◆ How to complete this task ◆
In the listing below, the lines starting with the line with "This screenshot has height=388, width=508." and going on through the line with "Expand the 제조사 manufacturer row chevron" are to be reproduced exactly, and only those.

◆ Entries supplied ◆
--------
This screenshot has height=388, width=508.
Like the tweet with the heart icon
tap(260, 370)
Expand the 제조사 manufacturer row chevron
--------
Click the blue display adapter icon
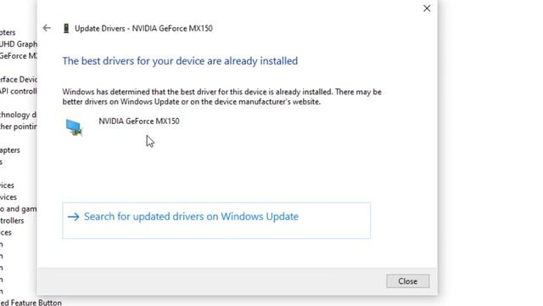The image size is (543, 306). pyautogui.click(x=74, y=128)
--------
◆ Your solution ◆
This screenshot has height=388, width=508.
Like the tweet with the heart icon
tap(260, 370)
Expand the 제조사 manufacturer row chevron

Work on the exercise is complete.